What is expected → State how many lines of the material contain the string "coordinates", giving only the number.

= = = = =

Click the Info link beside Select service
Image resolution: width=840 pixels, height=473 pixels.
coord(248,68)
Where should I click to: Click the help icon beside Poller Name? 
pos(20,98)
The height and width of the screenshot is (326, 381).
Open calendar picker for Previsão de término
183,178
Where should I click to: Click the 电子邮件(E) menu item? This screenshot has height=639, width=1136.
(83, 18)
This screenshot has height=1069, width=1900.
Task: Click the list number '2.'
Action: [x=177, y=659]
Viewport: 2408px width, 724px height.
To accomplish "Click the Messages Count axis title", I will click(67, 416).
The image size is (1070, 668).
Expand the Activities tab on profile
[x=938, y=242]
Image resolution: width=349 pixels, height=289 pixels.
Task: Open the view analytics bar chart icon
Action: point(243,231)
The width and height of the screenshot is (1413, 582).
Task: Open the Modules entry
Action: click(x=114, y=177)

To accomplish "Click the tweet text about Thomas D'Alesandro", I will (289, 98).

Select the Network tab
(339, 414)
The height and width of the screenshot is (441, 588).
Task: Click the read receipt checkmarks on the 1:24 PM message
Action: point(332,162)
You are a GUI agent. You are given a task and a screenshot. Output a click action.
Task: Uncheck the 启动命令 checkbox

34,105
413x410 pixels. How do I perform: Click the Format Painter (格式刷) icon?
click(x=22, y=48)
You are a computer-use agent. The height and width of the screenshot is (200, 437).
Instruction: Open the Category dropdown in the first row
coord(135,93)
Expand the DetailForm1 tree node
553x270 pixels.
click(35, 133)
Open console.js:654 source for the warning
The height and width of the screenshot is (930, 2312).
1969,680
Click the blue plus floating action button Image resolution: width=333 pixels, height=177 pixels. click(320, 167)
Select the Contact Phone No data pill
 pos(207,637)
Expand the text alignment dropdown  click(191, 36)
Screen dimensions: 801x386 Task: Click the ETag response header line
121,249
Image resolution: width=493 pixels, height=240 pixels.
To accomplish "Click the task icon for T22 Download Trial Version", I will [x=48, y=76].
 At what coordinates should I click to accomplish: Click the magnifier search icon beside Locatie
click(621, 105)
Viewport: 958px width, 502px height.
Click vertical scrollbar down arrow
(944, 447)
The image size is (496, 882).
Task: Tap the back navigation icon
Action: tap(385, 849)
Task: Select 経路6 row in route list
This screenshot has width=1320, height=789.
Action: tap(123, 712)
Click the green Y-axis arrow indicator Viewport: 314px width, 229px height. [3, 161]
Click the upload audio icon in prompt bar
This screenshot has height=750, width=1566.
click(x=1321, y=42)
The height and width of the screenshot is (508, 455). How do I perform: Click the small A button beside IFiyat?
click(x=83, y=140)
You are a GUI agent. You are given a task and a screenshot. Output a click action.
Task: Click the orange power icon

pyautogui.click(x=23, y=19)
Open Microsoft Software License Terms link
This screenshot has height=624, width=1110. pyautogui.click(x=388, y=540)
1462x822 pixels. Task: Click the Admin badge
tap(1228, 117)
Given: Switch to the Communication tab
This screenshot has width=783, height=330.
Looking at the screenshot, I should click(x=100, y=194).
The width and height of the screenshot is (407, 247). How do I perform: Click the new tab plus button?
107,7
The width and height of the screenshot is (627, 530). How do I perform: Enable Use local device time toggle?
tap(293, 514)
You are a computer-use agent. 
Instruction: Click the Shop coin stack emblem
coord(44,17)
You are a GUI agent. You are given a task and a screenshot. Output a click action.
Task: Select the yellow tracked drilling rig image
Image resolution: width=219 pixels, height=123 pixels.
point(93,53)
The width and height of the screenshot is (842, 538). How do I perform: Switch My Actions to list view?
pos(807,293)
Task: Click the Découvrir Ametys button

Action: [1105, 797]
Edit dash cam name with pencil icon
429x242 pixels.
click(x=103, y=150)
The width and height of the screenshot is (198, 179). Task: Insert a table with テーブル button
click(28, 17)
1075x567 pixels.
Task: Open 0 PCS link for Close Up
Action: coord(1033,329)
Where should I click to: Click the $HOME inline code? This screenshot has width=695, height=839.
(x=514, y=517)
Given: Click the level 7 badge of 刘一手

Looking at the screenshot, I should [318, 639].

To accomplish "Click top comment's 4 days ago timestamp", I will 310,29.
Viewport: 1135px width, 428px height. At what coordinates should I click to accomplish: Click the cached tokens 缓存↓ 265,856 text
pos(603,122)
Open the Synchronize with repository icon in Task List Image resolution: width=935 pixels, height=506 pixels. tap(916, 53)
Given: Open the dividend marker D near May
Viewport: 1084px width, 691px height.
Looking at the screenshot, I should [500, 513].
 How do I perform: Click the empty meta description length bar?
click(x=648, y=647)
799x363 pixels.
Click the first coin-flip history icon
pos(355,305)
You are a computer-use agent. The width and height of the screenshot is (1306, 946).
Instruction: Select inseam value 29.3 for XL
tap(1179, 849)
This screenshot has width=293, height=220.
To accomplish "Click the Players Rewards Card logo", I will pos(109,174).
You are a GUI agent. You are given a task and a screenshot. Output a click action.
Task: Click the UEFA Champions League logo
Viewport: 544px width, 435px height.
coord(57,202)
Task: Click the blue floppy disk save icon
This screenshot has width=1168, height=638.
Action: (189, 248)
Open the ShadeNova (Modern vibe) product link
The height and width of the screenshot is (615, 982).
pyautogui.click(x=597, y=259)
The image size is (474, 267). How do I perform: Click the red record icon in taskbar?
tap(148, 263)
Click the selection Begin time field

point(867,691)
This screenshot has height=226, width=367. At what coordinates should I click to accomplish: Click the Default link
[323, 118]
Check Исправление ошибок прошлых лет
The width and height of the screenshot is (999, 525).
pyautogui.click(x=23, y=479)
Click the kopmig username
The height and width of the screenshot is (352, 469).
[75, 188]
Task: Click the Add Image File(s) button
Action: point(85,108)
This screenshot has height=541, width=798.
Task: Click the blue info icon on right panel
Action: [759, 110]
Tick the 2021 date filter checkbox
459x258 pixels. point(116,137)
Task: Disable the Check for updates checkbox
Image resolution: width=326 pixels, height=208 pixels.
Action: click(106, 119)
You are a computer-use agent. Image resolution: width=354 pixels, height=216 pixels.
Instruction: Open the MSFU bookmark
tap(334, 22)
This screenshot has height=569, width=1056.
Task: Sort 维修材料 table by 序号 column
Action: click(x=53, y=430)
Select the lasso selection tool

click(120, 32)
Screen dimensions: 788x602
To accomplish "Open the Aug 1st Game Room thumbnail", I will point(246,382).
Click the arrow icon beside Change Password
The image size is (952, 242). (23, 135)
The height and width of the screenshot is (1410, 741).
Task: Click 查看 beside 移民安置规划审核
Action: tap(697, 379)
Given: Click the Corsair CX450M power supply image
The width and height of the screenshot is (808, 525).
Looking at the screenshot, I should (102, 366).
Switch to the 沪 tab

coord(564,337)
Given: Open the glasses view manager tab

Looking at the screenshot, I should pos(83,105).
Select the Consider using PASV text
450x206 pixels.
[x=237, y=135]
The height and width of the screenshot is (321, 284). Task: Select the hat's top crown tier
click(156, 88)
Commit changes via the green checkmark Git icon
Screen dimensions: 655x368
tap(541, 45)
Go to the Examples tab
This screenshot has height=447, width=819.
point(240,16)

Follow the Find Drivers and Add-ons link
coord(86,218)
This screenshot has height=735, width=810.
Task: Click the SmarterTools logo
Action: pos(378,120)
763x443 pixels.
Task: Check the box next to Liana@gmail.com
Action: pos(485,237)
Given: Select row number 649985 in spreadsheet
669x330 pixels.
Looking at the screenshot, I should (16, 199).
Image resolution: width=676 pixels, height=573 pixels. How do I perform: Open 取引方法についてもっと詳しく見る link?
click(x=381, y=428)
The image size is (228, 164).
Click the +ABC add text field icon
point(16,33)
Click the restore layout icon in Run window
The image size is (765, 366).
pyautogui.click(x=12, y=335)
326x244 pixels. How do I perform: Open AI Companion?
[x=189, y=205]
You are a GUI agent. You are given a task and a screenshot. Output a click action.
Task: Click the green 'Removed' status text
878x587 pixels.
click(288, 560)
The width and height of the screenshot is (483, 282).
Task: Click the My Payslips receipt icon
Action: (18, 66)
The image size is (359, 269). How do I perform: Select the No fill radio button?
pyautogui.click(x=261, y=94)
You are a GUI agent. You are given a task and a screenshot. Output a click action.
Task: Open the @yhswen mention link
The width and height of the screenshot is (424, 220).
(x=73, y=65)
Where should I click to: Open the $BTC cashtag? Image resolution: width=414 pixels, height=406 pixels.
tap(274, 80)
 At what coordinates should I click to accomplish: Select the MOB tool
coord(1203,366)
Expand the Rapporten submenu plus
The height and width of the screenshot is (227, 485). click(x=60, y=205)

= = = = =

Task output → 4